John Ralls jralls at ceridwen.us
Sat Mar 21 08:05:01 EDT 2015


> On Mar 21, 2015, at 3:57 PM, Geert Janssens <geert.gnucash at kobaltwit.be> wrote:
> 
>> Stable releases have an odd version number. E.g. 2.4, 2.6, 2.8…
>> 
>> Unstable releases have an even version number E.g. 2.5, 2.7, 2.9… and
>> are only intended for developers working on longer term
>> modifications.
>> 
> Ehm, 2.4 and 2.6,... are *even* minor version numbers, while 2.5, 2.7,... are *odd* as far as my 
> knowledge of English goes...
> 
> And it's not quite so that unstable releases are intended for developers only. Quite on the 
> contrary. Unstable releases are intended for testers (which can be developers, but are usually 
> interested community members that don't have the time/skills to build gnucash from scratch). 
> They are meant to expose the developers' work to a wider audience so the can test and report 
> bugs against the major changes developers have been working on. These come late in a major 
> development cycle and are intended to stabilize the work so far for the next big release. So by 
> the time unstable releases are issued, relevant longer term modifications should be nearly done 
> (except for some bugfixing).
> 

You remember correctly that in English "even" numbers are multiples of two.

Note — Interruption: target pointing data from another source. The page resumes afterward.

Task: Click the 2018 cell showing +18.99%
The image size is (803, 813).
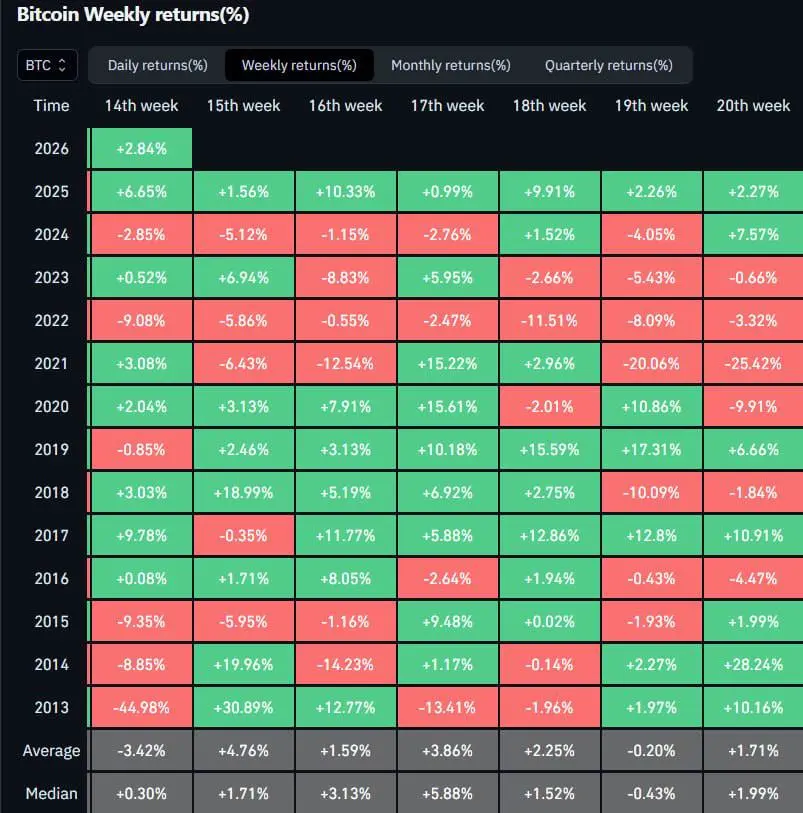Action: (243, 493)
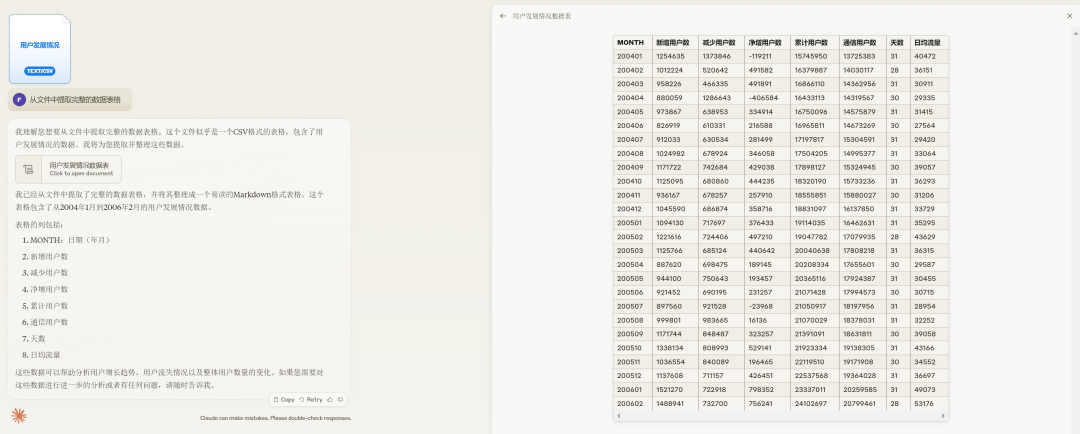Viewport: 1080px width, 434px height.
Task: Retry the assistant response
Action: (x=310, y=399)
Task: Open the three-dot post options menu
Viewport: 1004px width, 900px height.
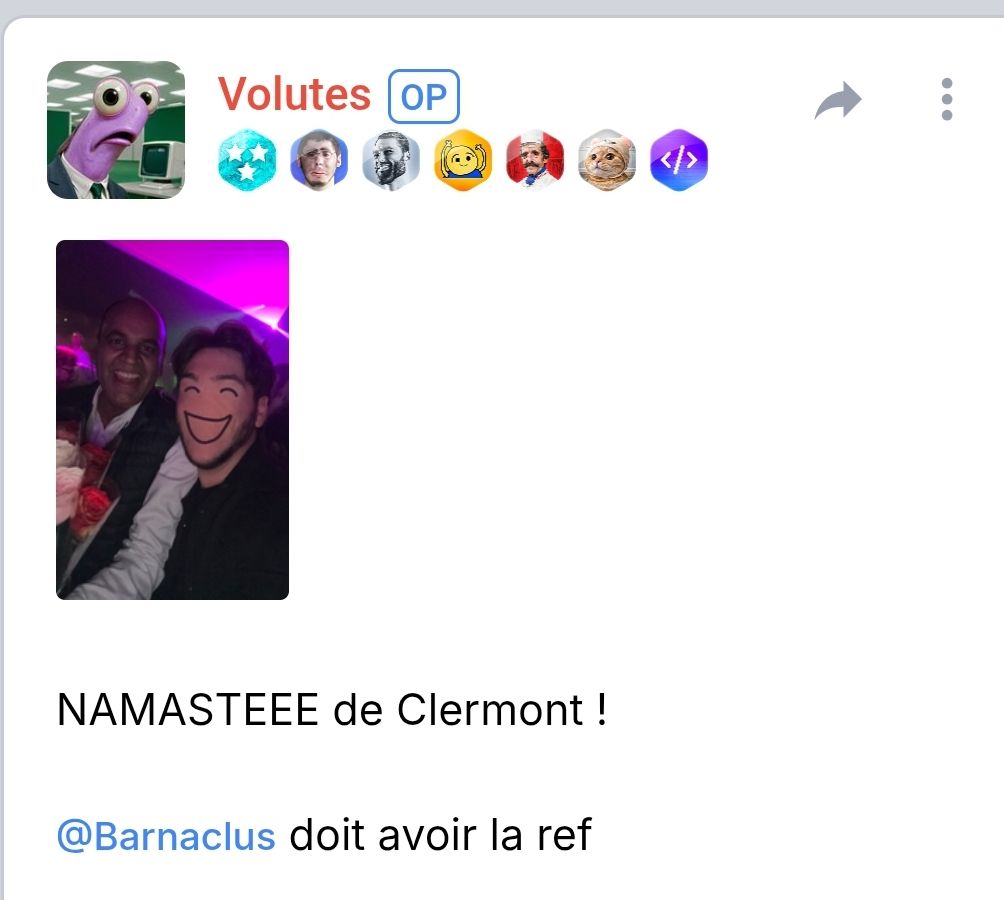Action: point(947,99)
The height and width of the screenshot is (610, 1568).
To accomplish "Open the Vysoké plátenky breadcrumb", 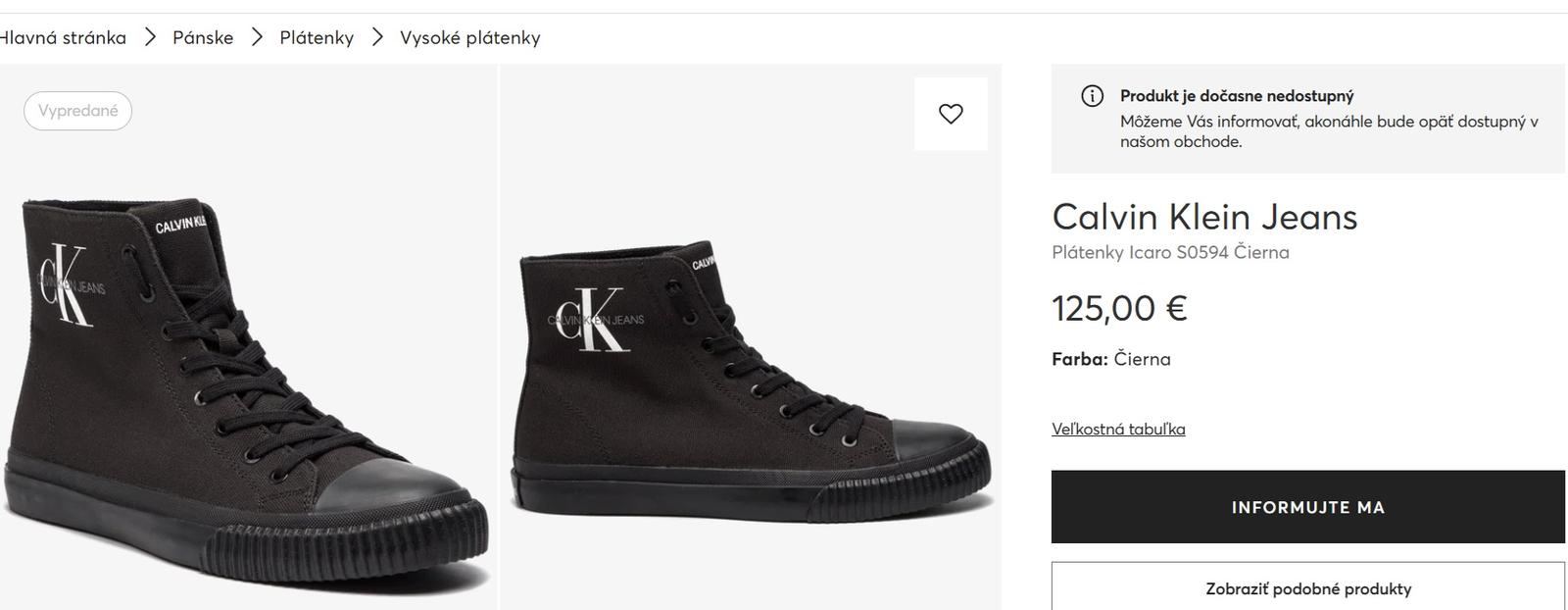I will tap(469, 37).
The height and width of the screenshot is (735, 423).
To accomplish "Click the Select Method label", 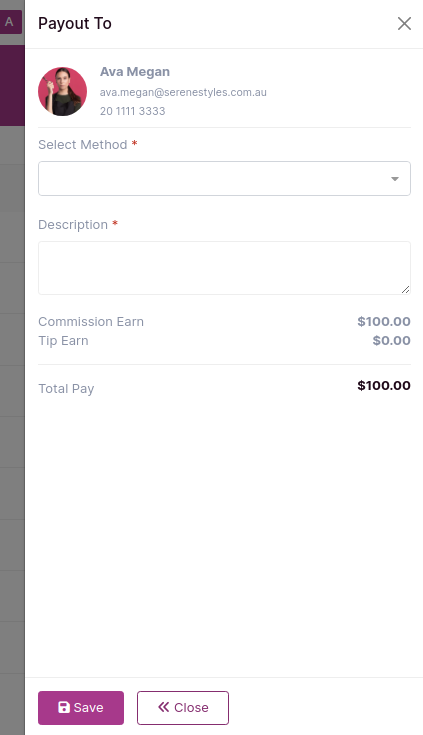I will click(x=83, y=144).
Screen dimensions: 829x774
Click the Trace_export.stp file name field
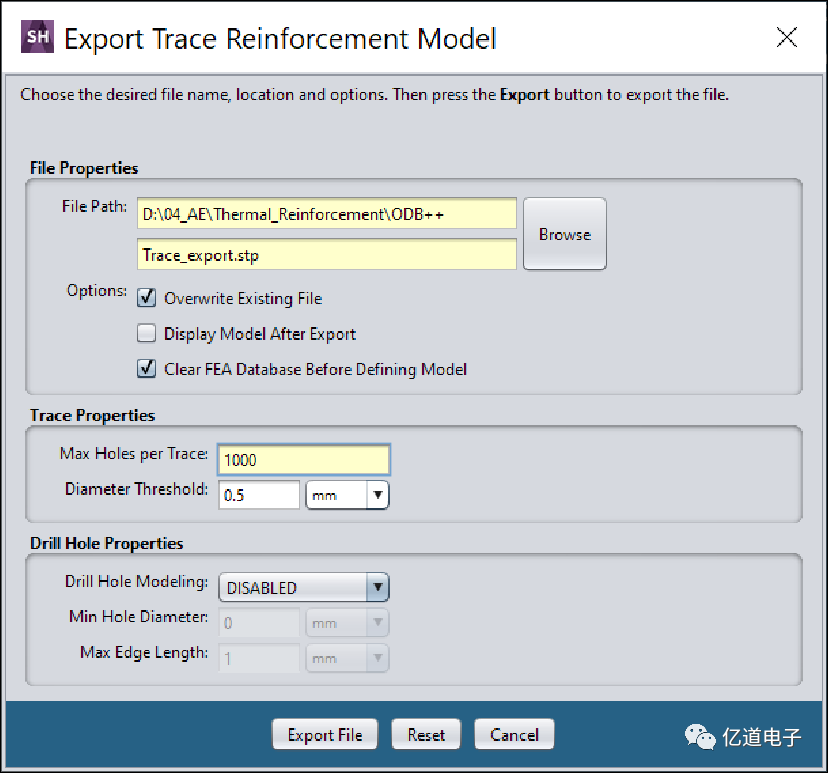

I'd like to add that the unstable release series using odd second numbers are very short-lived, normally only six months or so, with new releases every month and a final pre-stable release two weeks before the stable release; if a significant problem surfaces in that last release we'll focus on that problem and do another pre-stable with the stable to follow two weeks later.

That doesn't belong on Release Schedule, which is just the plan. It doesn't really belong in Release Process either, because that's a checklist for the release manager (currently me) to make sure that he remembers all of the tasks that need to be done when we do a stable release. It surely belongs somewhere though, maybe Development Process?